2.2. CNN–Transformer Hybrid Models

Convolutional neural networks (CNNs) and vision Transformers (ViT) [23] represent two dominant deep-learning architectures in computer vision. CNNs excel at extracting local features such as edges and textures through convolutional kernels, making them widely applicable to classification, segmentation, and object detection tasks. However, their inherent limitation in modeling long-range dependencies restricts performance in complex scene understanding tasks. In contrast, ViT employs self-attention mechanisms to capture global features and establish long-range dependencies, demonstrating superior or comparable performance to CNNs across various vision tasks in recent years. Nevertheless, ViT’s requirement for global image interaction leads to significantly increased computational complexity. Additionally, achieving accuracy comparable to CNNs often necessitates ViT models with substantially larger parameter sizes.

To address these challenges, researchers have proposed hybrid architectures that synergistically integrate CNNs and ViT [24]. These frameworks leverage ViT’s self-attention for global context modeling and CNN’s local feature extraction capabilities, thereby enhancing both detail preservation and global semantic understanding to improve vision task performance. Furthermore, reducing input resolution via CNN layers before processing with ViT optimizes computational efficiency while maintaining model accuracy.

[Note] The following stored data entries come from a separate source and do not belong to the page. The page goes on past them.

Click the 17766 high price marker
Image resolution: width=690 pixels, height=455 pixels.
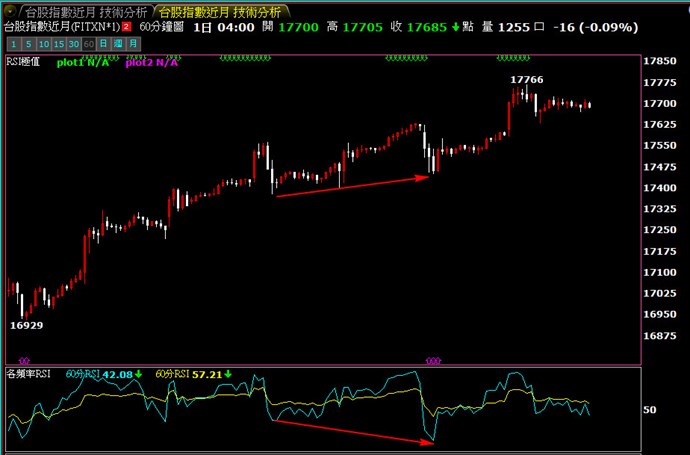(526, 79)
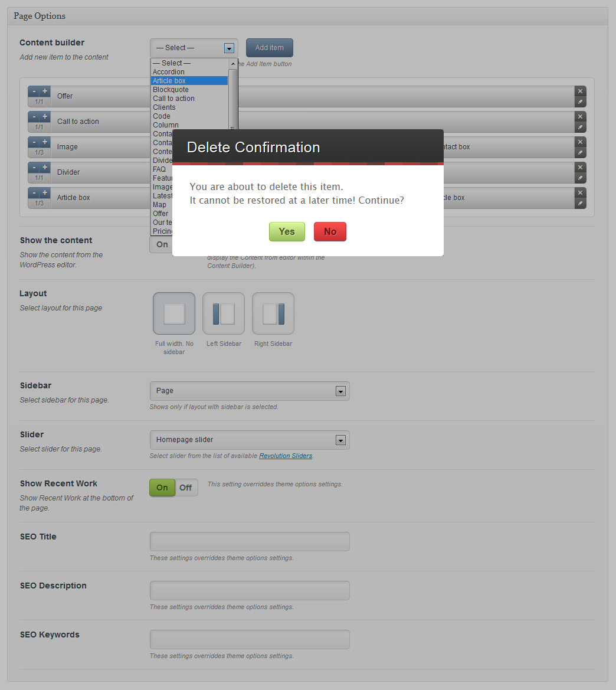Open the Sidebar dropdown showing Page
Image resolution: width=616 pixels, height=690 pixels.
250,391
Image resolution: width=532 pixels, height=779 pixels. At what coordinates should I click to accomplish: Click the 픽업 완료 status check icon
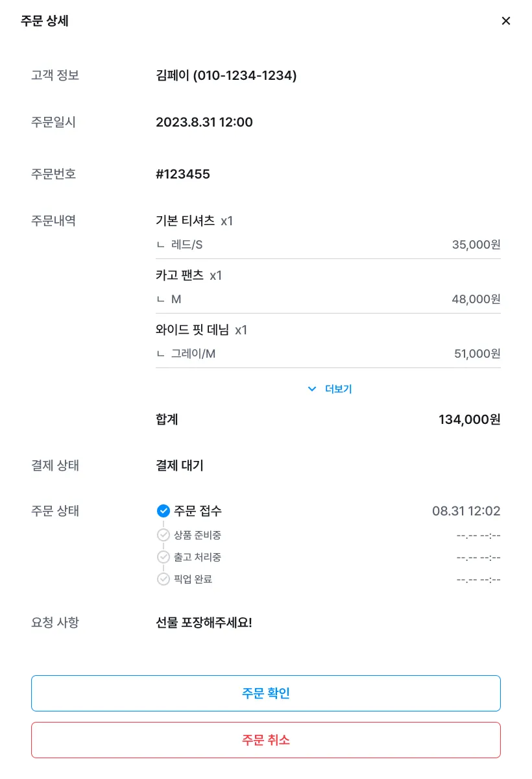(163, 579)
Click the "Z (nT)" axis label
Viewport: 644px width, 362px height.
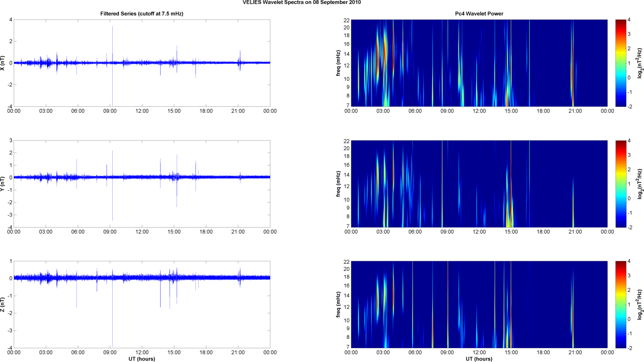tap(3, 305)
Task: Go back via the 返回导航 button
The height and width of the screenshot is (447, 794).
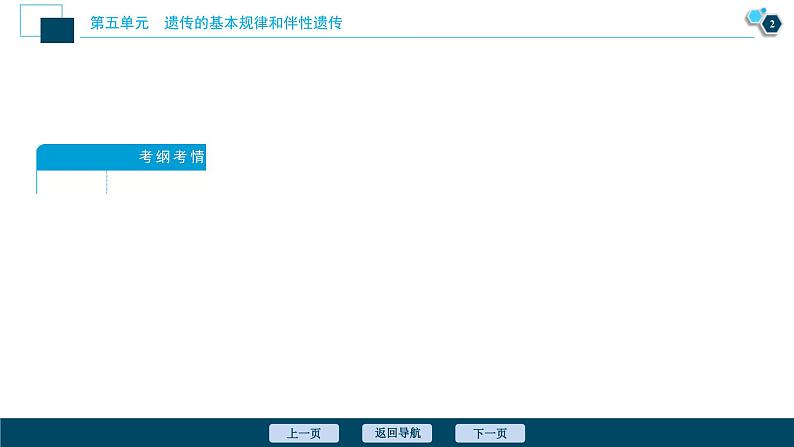Action: pyautogui.click(x=397, y=433)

However, the complexity of hybrid architectures demands a heightened focus on model lightweighting. To meet multi-scenario deployment requirements, researchers have prioritized developing generalizable, easily deployable, and resource-efficient models. Classical examples include lightweight CNN models such as MobileNet [25,26] and ShuffleNet [27], which achieve efficient inference through reduced parameters and computations. With the emergence of hybrid architectures, lightweight CNN-ViT models (e.g., MobileViT [28], EfficientViT [29], Parc-Net [30]) further combine the strengths of both architectures, significantly lowering computational resource consumption without compromising performance, thereby providing efficient solutions for edge-device vision tasks.

2.3. Attention Mechanisms in CV

The attention mechanism originates from studies of human visual perception. When humans read books or observe images, they typically focus on key textual content in books or salient regions in images. This mechanism represents a biological strategy for filtering high-value information from massive data through limited processing resources—prioritizing critical elements while suppressing irrelevant content, thereby significantly improving information processing efficiency and accuracy. Deep-learning models incorporating attention mechanisms can enhance the efficiency and precision of image feature extraction, leading to their widespread adoption in computer vision [31]. Based on their operational data domains, attention mechanisms are categorized into four types: channel attention, spatial attention, temporal attention, and hybrid attention.

2.4. Wavelet Transforms

Wavelet transform is a powerful and reversible signal processing tool that preserves information integrity without data loss during transformation. Recently, researchers have attempted to integrate wavelet transform into neural network architectures, achieving promising results in computer vision tasks such as image reconstruction and denoising [32,33]. Applying wavelet transform downsampling to input images obtains low-frequency and high-frequency components: the low-frequency components reflect the basic object structures at a coarse-grained level, while the high-frequency components capture the details or local changes within the image at a fine-grained level.

3. Methods

3.1. Architecture of the WHA-Net

The proposed WHA-Net architecture is designed to enhance classification accuracy for pseudopapilledema while achieving lightweight deployment through reduced parameter counts and computational complexity. As illustrated in Figure 2, WHA-Net first employs a 3 × 3 standard convolutional layer to downsample input RGB fundus images. This is followed by a wavelet convolution (WTC) block to perform convolutional operations and multi-scale feature fusion across different frequency sub-bands, enabling noise reduction while extracting richer feature maps. Subsequently, hybrid attention inverted residual (HAIR) blocks are utilized for feature extraction and local feature construction. The HAIR block integrates hybrid attention mechanisms during dimension expansion, facilitating cross-channel information interaction and localized feature extraction, which effectively models vascular edge characteristics. To balance computational efficiency and feature representation capabilities, partial network layers retain the computationally efficient original inverted residual (IR) structure. The Agent-MViT module, a CNN–Transformer hybrid, concurrently models local and global features in feature maps. Depthwise separable convolution (DWC) handles local feature representation, while the lightweight Agent-Transformer captures long-range dependencies to address the limitations of traditional CNNs in modeling global context. This design enhances the model’s capability to delineate optic disc contours and retinal vascular continuity with minimal computational overhead.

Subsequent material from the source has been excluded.